Interesting, replacing the SAW with an H&K 416 variant?

http://www.thetacticalwire.com/story/246746



> Designated the M27 Infantry Automatic Rifle, the lightweight, 11.62 pounds weapon with ancillary equipment, is a variant of the highly successful Heckler & Koch HK416 used by military, law enforcement, and special operations units in the U.S. and throughout the world.
> 
> The M27 IAR replaces the heavier, M249 SAW (Squad Automatic Weapon) which has been used by the Marines in Infantry Squads since the mid-1980s in the automatic rifle role. Both weapons fire the 5.56 mm NATO cartridge.


----------



## Chopstick (Oct 11, 2011)

My son will be happy about this.


----------



## SpitfireV (Oct 11, 2011)

Even though it's wiki, it's an interesting article.

http://en.wikipedia.org/wiki/M27_Infantry_Automatic_Rifle


----------



## Marauder06 (Oct 11, 2011)

I was a big fan of the SAW when I was an infantry officer.  In fact, if I could pick anything as a personal weapon, it would be a short-barreled SAW with a collapsible stock.

But I never had to use it in combat, so if the Marines are switching weapons, I suppose there's a good reason.


----------



## RackMaster (Oct 11, 2011)

Have the Marines switched over other personal weapons to one of the HK416 variants?  Could possibly be a parts/supply thing supported by the armourers.


----------



## DA SWO (Oct 11, 2011)

So having someone carry (up to) 22 magazines is better then a single drum?  Are the drums prone to failure? and are these mags interchangable with the M-16/M-4 family of weapons?

The Marines are normally spot on with weapons, but some of the logic has me baffled on this on?


----------



## Diamondback 2/2 (Oct 11, 2011)

I am not sure where the USMC is coming from, but going off my own experience with the Army I think it’s not the best idea. I would not replace it totally, but I would look for a substitute weapon that can be swapped between missions depending on the mission scope. I personally love having that extra fire power in my team/squad, but I also know that it’s limited in use with current operations.

SAW likes:
1.       Great for keeping the guns talking during sustained/suppressing fire.
2.       Excellent for heavy rate of fire during bounding over watch (both urban & rural).
3.       Lightweight enough that it doesn’t slow an urban assault down much.
4.       Exceptional for LP/OP/Hide defense, force multiplier when working very small teams (2-3 man team).

SAW Dislikes:
1.       Some work and some don’t and it sucks if you have the one that doesn’t work.
2.       Range is very limited depending on the gunner, with a good gunner and the short barrel I would say max is about 350-400 meters.
3.       It doesn’t punch through cover very well; the rounds tend to bounce off of trucks and buildings.
4.       Although it is not overly heavy, it is however, pretty damn awkward to handle (especially firing from the standing/kneeling).

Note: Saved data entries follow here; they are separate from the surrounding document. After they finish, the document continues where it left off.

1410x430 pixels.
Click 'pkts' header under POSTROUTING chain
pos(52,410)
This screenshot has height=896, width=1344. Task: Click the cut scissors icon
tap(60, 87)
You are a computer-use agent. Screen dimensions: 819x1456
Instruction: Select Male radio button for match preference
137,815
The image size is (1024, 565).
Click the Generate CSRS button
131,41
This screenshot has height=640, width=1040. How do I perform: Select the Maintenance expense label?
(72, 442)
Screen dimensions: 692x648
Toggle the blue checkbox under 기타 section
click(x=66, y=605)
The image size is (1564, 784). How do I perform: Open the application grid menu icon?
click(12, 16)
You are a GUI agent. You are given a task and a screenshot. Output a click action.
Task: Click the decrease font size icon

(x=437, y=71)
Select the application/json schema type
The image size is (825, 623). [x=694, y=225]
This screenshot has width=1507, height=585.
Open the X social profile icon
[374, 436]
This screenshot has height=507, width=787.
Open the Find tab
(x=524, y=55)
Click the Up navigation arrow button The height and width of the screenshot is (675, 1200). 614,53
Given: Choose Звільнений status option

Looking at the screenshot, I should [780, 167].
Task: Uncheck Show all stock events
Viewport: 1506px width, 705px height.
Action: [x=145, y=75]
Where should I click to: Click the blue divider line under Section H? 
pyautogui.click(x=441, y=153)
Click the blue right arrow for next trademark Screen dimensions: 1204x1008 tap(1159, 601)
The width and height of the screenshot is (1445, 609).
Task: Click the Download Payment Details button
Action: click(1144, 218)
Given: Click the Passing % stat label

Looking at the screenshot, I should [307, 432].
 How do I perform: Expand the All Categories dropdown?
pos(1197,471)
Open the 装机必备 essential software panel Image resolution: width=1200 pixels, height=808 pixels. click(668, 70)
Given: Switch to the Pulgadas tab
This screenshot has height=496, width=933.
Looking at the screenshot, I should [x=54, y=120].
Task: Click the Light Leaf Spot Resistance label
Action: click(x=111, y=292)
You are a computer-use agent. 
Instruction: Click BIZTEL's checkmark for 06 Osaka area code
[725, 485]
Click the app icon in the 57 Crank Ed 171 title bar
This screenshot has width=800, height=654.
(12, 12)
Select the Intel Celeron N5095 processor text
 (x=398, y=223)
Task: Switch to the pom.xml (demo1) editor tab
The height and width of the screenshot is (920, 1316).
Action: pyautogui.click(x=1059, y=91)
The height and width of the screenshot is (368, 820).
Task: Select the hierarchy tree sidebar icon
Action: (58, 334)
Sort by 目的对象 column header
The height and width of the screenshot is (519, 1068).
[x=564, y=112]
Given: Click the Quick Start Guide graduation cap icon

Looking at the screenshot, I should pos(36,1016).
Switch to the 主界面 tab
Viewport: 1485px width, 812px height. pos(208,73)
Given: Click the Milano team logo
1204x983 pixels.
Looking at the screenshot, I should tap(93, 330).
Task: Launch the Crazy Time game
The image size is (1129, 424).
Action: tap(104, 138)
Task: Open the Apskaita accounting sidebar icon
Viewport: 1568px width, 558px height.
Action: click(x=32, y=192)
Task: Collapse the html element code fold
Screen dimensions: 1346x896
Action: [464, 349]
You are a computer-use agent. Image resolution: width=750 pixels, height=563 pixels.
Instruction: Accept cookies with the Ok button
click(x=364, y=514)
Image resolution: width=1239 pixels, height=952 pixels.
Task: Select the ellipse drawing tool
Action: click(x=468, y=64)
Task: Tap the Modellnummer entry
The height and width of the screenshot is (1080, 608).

If I was going to pull the SAW out of my squad during a mission:
1.       Working in platoon operations where I have direct weapons squad/240B gun support (i.e. they have our over watch, etc).
2.       Vehicle mounted operations where I have the option to go bigger, such as a 240B/M2/MK19.

Outside of that I would opt to keep the SAW’s in my squad. If I lose the ability to use talking guns in order to maneuver and I am forced to do it with M4’s. I will be slower, with a lower volume of fire and a shorter sustainability in the fight. I am not a fan of the “Alamo up” doctrine a lot of SL’s tend to use. I prefer to press the fight immediately and if I don’t have the immediate ability to put heavy fire down and use fire & maneuver, than I am forced to slow down and allow the enemy to press me. Fuck that shit…Just my two pennies.


----------



## SpitfireV (Oct 11, 2011)

Sorry JAB, would you mind going into a bit about how some them "don't work"? Do you mean they're badly or cheaply built or...?


----------



## Diamondback 2/2 (Oct 11, 2011)

SpitfireV said:


> Sorry JAB, would you mind going into a bit about how some them "don't work"? Do you mean they're badly or cheaply built or...?



Finicky, I would say that they come to the Army in perfect working order, but some jackass armor or pvt will normally dick them up. The feeding system could use some improvement (maybe extend the feed plate and inch or two with a housing around the rounds down into the drum/nut sack). Most of the problems are a result of either feeding (belt gets fucked up or debris in it) or debris and or links/brass getting into the bolt/receiver area and jamming up the operation. I have seen pieces of brass get all the way down into the trigger group and grind against the bolt and the trigger sear (shut the gun down totally). I have also seen a small rock get jammed into the receiver “bolt rail” where the bolt jammed. I have seen a small stick stop the rounds from feeding and I have also seen the belt simply double over and stop the feeding.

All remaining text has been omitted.